In the G-Reco review below, condense the paragraph that opens "Still, regardless of its effectiveness" into two or three sentences that keep its main points.

■ **SELECTED TEXT**
☆ ☆ ☆ ☆ ☆ ☆ ☆
And that’s exactly what G-Reco does this week. Dellensen easily proves he is hands down the most skilled pilot in the entire show. He was also the most likeable character in the entire show. And in typical Tomino fashion, the most skilled and likeable character in the show is effortlessly killed off by the main character and his super prototype. Dellensen runs circles around Bellri, literally landing at least two or three fatal shots on the G-Self, which survives thanks to its bullshit deflector shield. Of course for the sake of drama, Bellri and Dellensen don’t realize they’re fighting each other until the last second. It is tragic and contrived, which I must admit, is likely what Tomino was trying to do with this scene. It’s a moment I couldn’t turn my eyes away from as its inevitable conclusion carried out.
Still, regardless of its effectiveness as a plot device, I can’t forgive the inherent execution. The reason I got into the mecha genre was to see the splendor of two war machines clashing against each other, each being pushed to its limit by their respective pilots. To see the inspiring presence of the giant robot itself; the man made gods that walk amongst us, crafted by our own hand. The pinnacles of human achievement made tangible. Instead I watched a superior pilot lose because of inferior machinery.
It’s a shame, because G-Reco’s plot is finally starting to come together in a relatively understandable manner. It’s all the more tragic that it should become more digestible by resorting to one of the most banal narrative devices in the entire mecha genre.
☆ ☆ ☆ ☆ ☆ ☆ ☆
■ **DATASET SECTION**
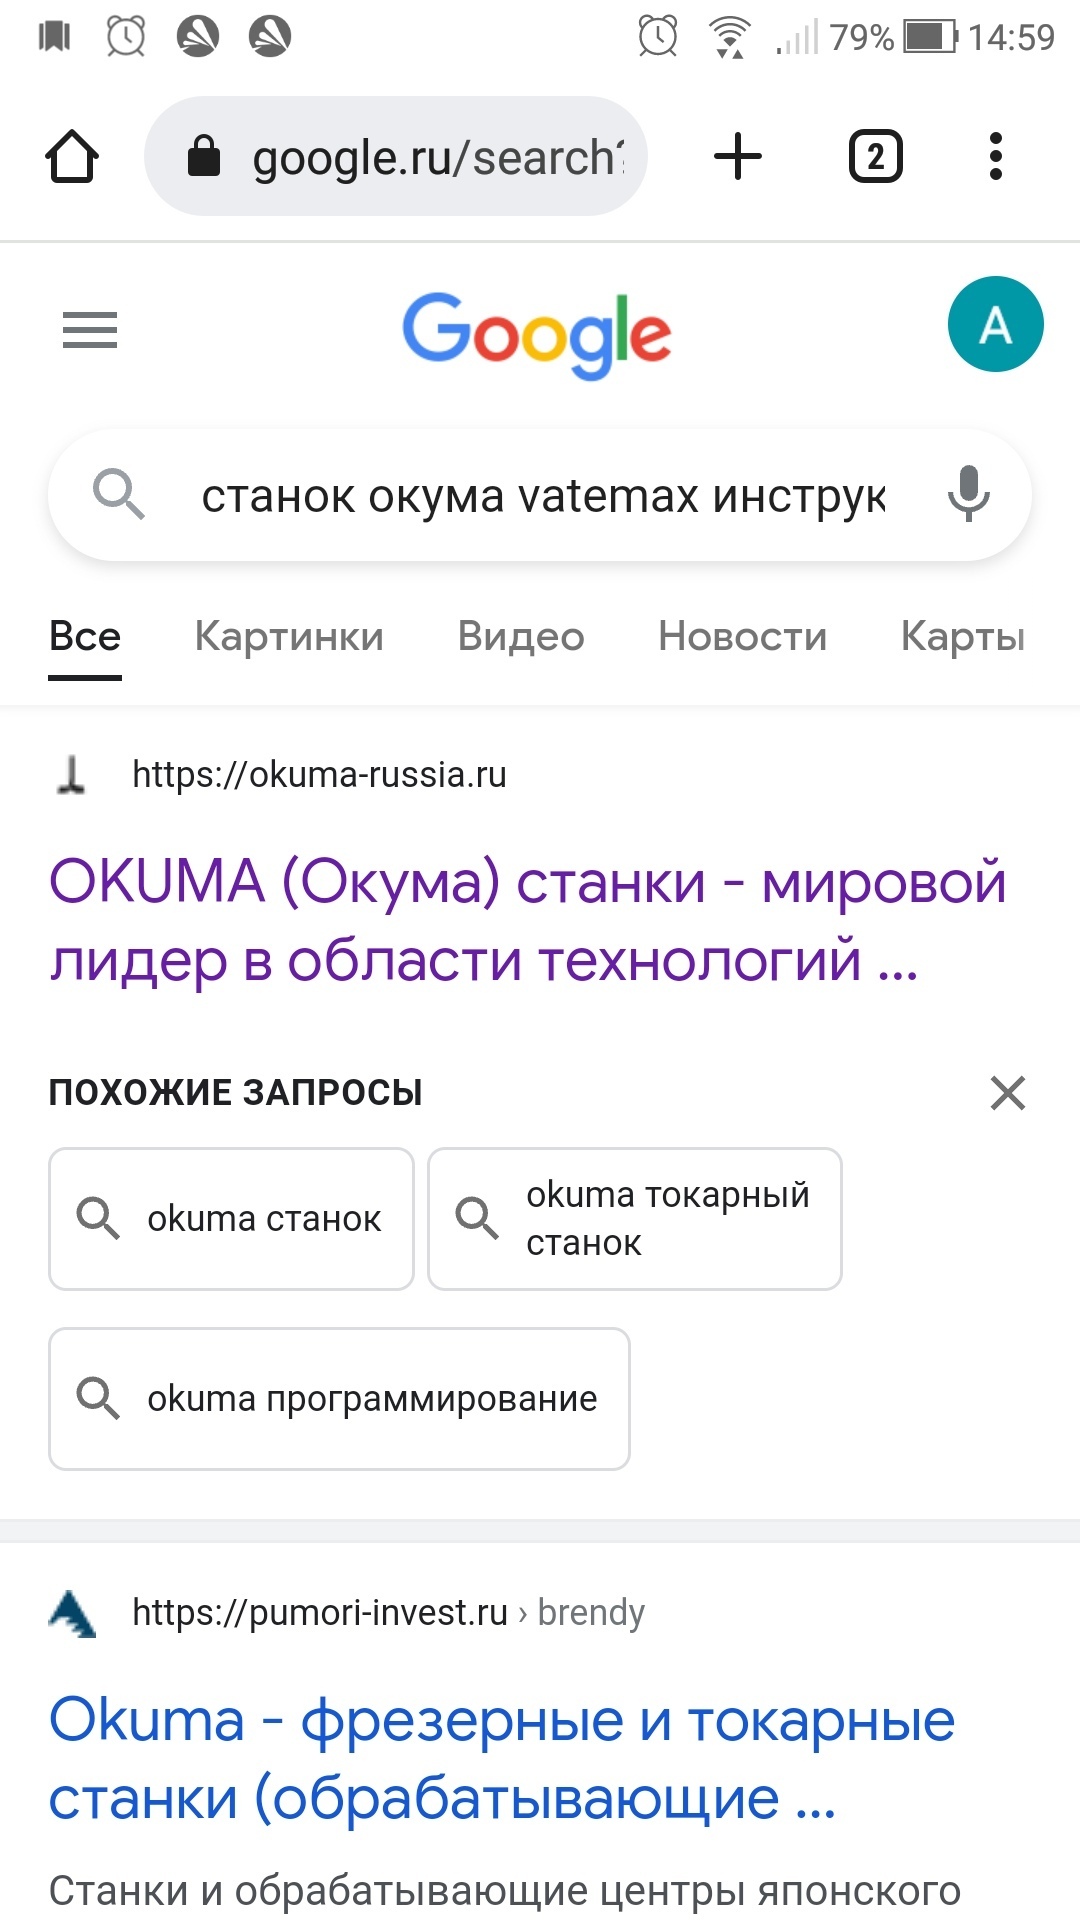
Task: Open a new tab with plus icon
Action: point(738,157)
☆ ☆ ☆ ☆ ☆ ☆ ☆
■ **RESULT**
However well the scene works as a plot device, the writer can't forgive how it was executed. The writer came to the mecha genre for clashes between war machines pushed to their limits by their pilots, and for the awe of giant robots as man-made gods and tangible peaks of human achievement. Instead, a superior pilot lost because of inferior machinery.